What the task asks
From the line that contains "#21,566 (291, 2096)" through the line that contains "Poolmaker je napisao(la): (61, 994)", output every line of the listing below exactly and leave out all the rest.

++++

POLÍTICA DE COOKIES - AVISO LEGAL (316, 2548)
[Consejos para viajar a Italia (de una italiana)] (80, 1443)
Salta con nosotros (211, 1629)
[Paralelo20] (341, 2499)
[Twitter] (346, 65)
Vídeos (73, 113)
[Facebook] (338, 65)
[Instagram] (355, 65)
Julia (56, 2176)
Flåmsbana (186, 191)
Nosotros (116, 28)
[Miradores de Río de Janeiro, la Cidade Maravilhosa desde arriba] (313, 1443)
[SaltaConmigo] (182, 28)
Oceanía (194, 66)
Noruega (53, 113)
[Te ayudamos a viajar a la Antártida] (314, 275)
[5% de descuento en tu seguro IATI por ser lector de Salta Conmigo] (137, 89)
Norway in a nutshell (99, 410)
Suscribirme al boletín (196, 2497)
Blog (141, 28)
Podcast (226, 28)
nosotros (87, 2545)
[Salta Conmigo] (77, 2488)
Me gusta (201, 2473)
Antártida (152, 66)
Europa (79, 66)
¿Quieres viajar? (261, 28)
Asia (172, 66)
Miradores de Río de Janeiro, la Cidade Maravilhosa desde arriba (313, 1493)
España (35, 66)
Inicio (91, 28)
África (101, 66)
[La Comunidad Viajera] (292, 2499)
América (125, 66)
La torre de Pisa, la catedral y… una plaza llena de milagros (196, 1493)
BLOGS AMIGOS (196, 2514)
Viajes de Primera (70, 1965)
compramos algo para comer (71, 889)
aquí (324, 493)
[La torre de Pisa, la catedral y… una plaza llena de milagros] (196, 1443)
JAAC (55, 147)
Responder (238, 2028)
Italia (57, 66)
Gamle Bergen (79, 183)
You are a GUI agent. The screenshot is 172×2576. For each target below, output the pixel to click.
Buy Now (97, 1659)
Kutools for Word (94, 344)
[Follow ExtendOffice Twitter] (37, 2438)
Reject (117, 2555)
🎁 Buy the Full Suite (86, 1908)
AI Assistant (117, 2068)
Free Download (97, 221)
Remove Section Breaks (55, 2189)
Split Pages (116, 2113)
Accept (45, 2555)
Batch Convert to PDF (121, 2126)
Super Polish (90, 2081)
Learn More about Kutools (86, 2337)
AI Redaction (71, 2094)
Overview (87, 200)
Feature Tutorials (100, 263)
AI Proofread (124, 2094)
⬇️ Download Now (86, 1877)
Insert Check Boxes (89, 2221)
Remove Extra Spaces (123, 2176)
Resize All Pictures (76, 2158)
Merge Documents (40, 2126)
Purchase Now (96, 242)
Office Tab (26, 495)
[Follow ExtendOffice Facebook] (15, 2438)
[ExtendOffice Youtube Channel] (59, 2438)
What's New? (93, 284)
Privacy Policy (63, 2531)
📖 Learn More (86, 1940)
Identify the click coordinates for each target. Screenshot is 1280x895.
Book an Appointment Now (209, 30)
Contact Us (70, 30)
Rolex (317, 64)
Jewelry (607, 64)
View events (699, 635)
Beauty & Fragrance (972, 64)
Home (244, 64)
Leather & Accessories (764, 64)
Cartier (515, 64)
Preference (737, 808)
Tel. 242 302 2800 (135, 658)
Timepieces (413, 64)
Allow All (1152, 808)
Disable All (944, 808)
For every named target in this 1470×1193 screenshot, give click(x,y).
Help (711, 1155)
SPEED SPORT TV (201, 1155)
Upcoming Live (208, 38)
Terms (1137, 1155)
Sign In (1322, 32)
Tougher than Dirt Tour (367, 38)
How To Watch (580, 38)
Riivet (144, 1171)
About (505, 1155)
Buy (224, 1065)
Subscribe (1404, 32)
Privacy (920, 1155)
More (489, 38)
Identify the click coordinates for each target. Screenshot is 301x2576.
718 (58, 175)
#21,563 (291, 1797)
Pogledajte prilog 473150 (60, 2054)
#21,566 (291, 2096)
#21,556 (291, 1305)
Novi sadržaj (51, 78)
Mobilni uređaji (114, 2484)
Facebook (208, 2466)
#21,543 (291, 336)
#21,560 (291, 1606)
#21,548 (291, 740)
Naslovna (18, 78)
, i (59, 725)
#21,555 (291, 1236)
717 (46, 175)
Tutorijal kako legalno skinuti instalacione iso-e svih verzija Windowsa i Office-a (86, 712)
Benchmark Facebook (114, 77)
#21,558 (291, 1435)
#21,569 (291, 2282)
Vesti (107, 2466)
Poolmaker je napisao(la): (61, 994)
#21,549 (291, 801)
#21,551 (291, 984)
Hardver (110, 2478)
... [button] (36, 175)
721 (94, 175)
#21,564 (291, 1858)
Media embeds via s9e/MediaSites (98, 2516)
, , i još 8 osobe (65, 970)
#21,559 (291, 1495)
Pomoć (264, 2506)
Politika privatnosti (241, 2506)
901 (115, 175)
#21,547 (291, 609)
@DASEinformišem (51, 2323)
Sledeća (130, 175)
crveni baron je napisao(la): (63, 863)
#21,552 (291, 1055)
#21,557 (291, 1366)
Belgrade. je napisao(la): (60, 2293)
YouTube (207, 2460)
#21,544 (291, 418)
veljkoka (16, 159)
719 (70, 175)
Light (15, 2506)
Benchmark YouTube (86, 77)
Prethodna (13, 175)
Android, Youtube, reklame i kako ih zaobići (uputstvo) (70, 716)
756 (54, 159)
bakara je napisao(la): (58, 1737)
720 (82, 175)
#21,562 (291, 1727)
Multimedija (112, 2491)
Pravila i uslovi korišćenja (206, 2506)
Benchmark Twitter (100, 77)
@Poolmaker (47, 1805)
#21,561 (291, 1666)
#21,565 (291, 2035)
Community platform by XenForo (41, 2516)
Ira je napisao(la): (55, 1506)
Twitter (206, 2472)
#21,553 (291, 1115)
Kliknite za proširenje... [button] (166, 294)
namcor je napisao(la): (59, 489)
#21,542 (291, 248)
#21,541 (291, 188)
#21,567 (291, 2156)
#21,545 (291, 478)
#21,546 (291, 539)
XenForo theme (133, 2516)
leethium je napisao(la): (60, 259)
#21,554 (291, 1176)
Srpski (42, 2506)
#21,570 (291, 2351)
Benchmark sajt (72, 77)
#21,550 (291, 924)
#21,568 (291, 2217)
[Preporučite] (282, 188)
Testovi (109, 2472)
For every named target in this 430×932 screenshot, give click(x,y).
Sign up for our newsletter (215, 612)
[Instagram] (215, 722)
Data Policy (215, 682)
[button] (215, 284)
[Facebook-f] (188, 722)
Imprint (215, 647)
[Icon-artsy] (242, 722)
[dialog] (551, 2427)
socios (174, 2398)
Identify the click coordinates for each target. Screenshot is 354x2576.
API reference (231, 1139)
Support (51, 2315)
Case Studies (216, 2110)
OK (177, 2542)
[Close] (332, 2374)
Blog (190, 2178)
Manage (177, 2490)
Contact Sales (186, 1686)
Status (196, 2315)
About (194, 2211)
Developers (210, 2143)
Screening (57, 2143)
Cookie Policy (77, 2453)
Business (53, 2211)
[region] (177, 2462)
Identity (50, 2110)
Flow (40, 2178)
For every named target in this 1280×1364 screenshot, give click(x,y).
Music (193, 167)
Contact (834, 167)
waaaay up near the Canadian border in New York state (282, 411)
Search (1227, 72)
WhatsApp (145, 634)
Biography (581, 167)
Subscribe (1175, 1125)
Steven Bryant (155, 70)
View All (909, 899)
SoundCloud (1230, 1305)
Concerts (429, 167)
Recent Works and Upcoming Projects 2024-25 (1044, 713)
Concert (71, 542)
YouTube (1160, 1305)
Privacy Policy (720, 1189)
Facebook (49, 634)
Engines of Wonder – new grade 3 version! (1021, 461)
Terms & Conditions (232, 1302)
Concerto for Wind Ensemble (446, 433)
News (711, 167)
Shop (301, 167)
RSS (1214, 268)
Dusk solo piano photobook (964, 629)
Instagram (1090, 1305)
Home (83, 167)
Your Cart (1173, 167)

++++

Response area
#21,566 (291, 2096)
#21,556 (291, 1305)
Novi sadržaj (51, 78)
Mobilni uređaji (114, 2484)
Facebook (208, 2466)
#21,543 (291, 336)
#21,560 (291, 1606)
#21,548 (291, 740)
Naslovna (18, 78)
, i (59, 725)
#21,555 (291, 1236)
717 (46, 175)
Tutorijal kako legalno skinuti instalacione iso-e svih verzija Windowsa i Office-a (86, 712)
Benchmark Facebook (114, 77)
#21,558 (291, 1435)
#21,569 (291, 2282)
Vesti (107, 2466)
Poolmaker je napisao(la): (61, 994)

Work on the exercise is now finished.